Il y a eu une collaboration ukrainienne avec le régime nazi, même si c’était le fait d’une minorité. Anna Colin Lebedev rappelle que 200 000 Ukrainiens ont collaboré ; quatre millions d’Ukrainiens se sont battus contre l’envahisseur nazi. Il y a eu un antisémitisme massif et des crimes de génocide commis avec la collaboration d’Ukrainiens. Cela fait partie de l’histoire, tout comme les questions de collaboration font partie de l’histoire en Belgique, en France ou ailleurs, et qu’il faut traiter. Et en Ukraine ce travail se fait, sans commune mesure par rapport à la Russie où ce travail de mémoire est rendu impossible (sur l’armée de Vlassov, sur le Pacte Ribbentrop Molotov, etc.). Il se fait en Ukraine de façon accidentée, avec des coups de balancier — je pense aux controverses autour de l’Institut de la mémoire nationale un temps présidé par Viatrovytch, accusé de blanchir le passé, et limogé par Zelensky. Si je reprends le massacre de Babi Yar, les Ukrainiens d’aujourd’hui savent maintenant (ce n’était pas dit avant) que les victimes étaient juives, et que des Ukrainiens ont collaboré aux meurtres de masse de Juifs. Le travail se fait, c’est le plus important dans une société en mouvement.
JC : Revenons à Poutine, le responsable de l’invasion. L’homme a réussi le tour de force de se faire respecter par nombre de nos concitoyens occidentaux, y compris parfois à gauche, leaders politiques ou critiques des élites. Quelle est votre réflexion à ce sujet ?
AM : On dirait parfois que dans les démocraties occidentales, c’est comme s’il y avait une difficulté à être à la fois — je parle en tant que citoyenne là — de gauche, engagé, et en même temps lucide et intraitable sur la nature des régimes autoritaires et répressifs.
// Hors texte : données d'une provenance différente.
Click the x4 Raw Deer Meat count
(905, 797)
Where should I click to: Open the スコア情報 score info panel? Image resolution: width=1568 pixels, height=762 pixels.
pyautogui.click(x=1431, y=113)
C’est troublant. L’ampleur des exactions en Tchétchénie, et mon travail qui m’a menée à voir en direct ce que subissait la population sous les bombes russes m’ont beaucoup marquée; et ce mélange d’écrasement, de cynisme, de mensonges, d’arrogance, c’est vrai que je n’ai jamais pu comprendre comment ici, dans nos États de droits certes imparfaits, mais qui fonctionnent bon an mal an, on ne voulait parfois pas le voir aussi clairement.
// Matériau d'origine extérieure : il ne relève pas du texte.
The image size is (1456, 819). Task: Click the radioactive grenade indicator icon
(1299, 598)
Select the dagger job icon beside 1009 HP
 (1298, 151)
D’autre part, ce n’est pas parce que l’Union soviétique a été décisive en 1945 dans la victoire contre le régime nazi et a payé un tribut immense — qui aurait pu malgré tout être inférieur aux 28 millions de morts, car le pouvoir soviétique a en interne détruit sa propre société — qu’il faut jusqu’à la fin des temps mobiliser cette ressource symbolique qui confine, à un moment donné, à un alibi déplacé pour justifier les pires atrocités commises par le régime et l’armée russes aujourd’hui. C’est le sens de la pancarte brandie par Oleg Orlov au lendemain de l’invasion sur la Place Rouge, avec qui Irina Galkova de Memorial, qui disait en substance “1945 : l’URSS, pays qui a vaincu le fascisme”, et “2022 : Russie, pays vaincu (au sens de rongé, ravagé) par le fascisme”, ou “pays où le fascisme est victorieux”.
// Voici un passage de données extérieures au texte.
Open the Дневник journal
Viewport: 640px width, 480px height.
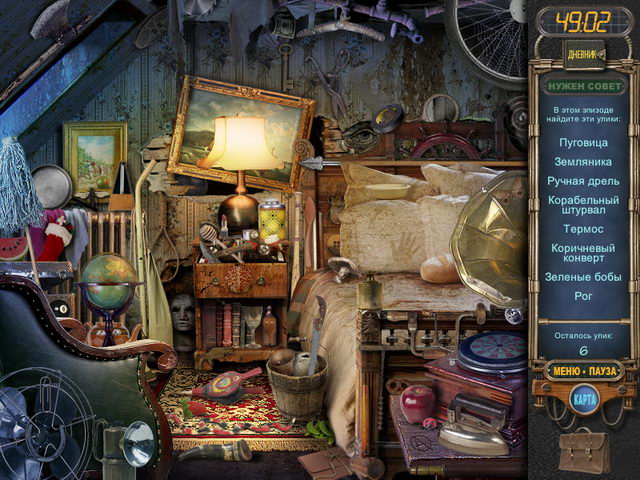[x=583, y=54]
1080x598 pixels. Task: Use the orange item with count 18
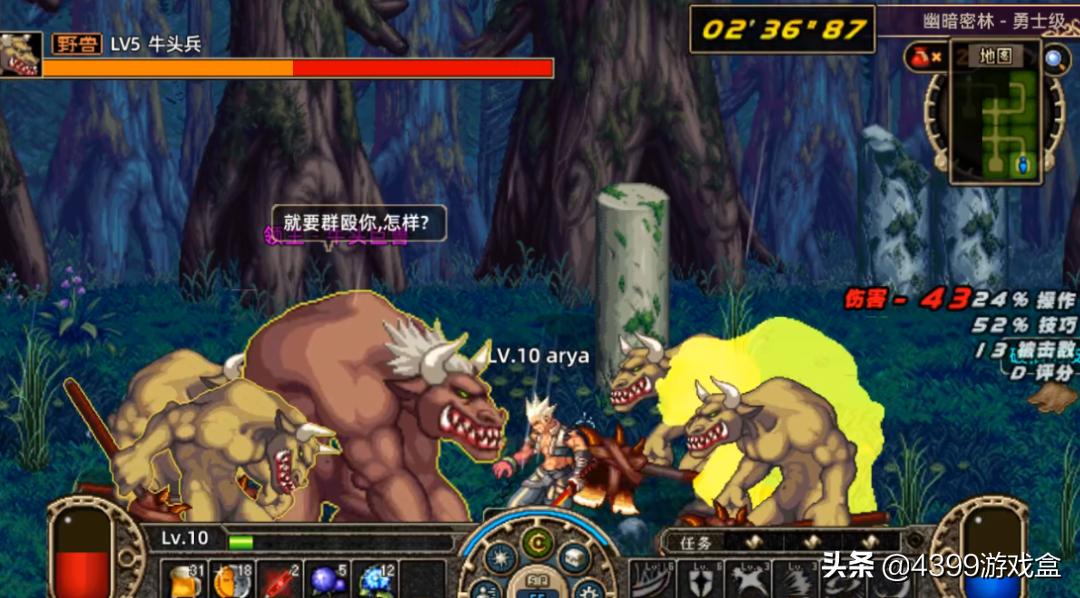(x=229, y=580)
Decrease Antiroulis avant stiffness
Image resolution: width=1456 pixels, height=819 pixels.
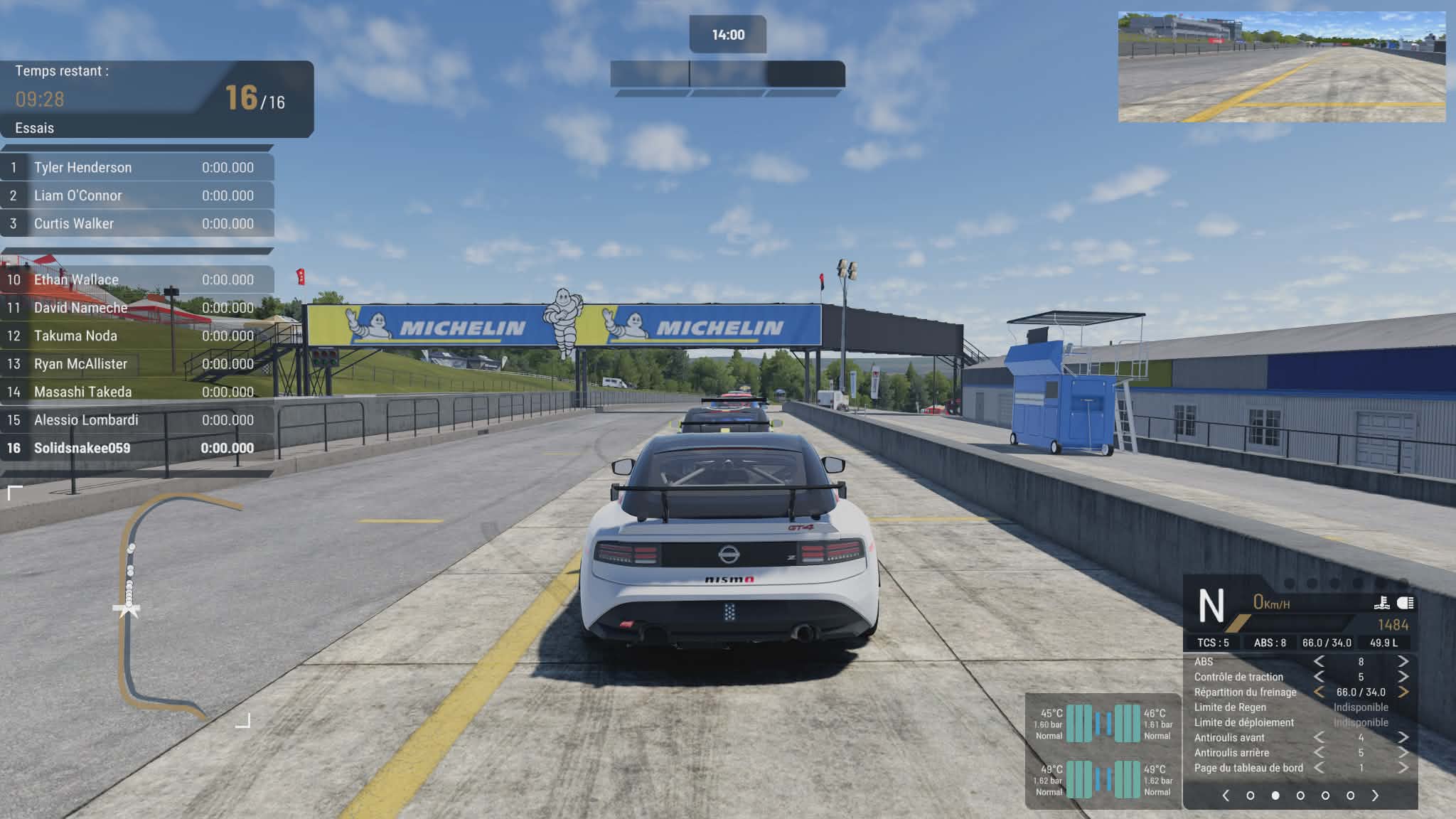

Le Comité Belge, et les autres branches, française, suisse, etc., du Réseau Européen de Solidarité avec l’Ukraine font un travail fondamental de ce point de vue, venant rappeler à des personnes qui se situent bien sincèrement dans des logiques progressistes et d’émancipation, que, dans le cas de l’Ukraine, on a affaire à une histoire d’émancipation et de répression. Il ne faut pas se cacher derrière des prétextes géopolitiques et désincarnés.
JC : En outre, la propagande pro-Kremlin joue beaucoup sur les failles de nos démocraties…
AM : Effectivement. Dans nos sociétés occidentales, on a des dynamiques très inquiétantes sur le plan économique et social, avec des inclus et des exclus. Et le gouffre entre ceux qui ont accès au marché du travail, aux biens, etc., et ceux qui n’y ont pas accès est croissant. Et ça n’est pas du tout un hasard que des espèces de “coagulations” se fassent entre des franges eurosceptiques, pouvant prendre parfois la forme de contestation spontanée et légitime, du type Gilets Jaunes. En même temps, le Kremlin a parfaitement compris comment jouer sur les maillons faibles de l’Union européenne. En prenant appui sur une rhétorique “populiste”, ou “alternative” voire des formes de nostalgie de la figure d’un homme fort.
Mais je le redis, on observe des porosités aux discours du Kremlin dans la classe dirigeante : on pense à Gerard Schröder, ou François Fillon, qui a accepté des contrats directement financés par Moscou, à Marine Le Pen et ses accointances politiques (et financières) manifestes, également à la bienveillance de Jean-Luc Mélenchon vis- à-vis de Moscou. Tout cela doit être analysé de façon fine : une adhésion pro-Kremlin à l’extrême gauche n’est pas du même ressort qu’une adhésion pro-Kremlin à l’extrême droite, sans parler de la diversité des courants qui les composent. Mais ce qui est observable, c’est la coproduction entre ces tendances politiques qu’on observe en Occident et le Kremlin.
Dans ce contexte, les élites politiques qui vont serrer la pince de Vladimir Poutine, par intérêt vénal pour certains, ou qui ont tout fait pour le “normaliser” alors que ses structures de forces avaient déjà massacré en Tchétchénie, en Syrie, que des journalistes avaient été assassinés (qui se comptent par centaines en Russie depuis la fin de l’Union soviétique) ont contribué à passer sous silence ou euphémiser la nature de ce régime. Comme le disait le grand dissident Andreï Sakharov et comme le dit régulièrement Alexandre Tcherkassov de feu-Memorial, y compris aux fonctionnaires des institutions européennes qu’il est venu rencontrer régulièrement à Bruxelles en tant que président de cette ONG : “L’histoire a montré qu’un régime qui viole de façon massive les Droits humains dans son propre pays finit par devenir un danger pour la sécurité internationale”. La réalité de cette prédiction, en tant qu’Européens, depuis le 24 février 2022, nous l’avons devant nous.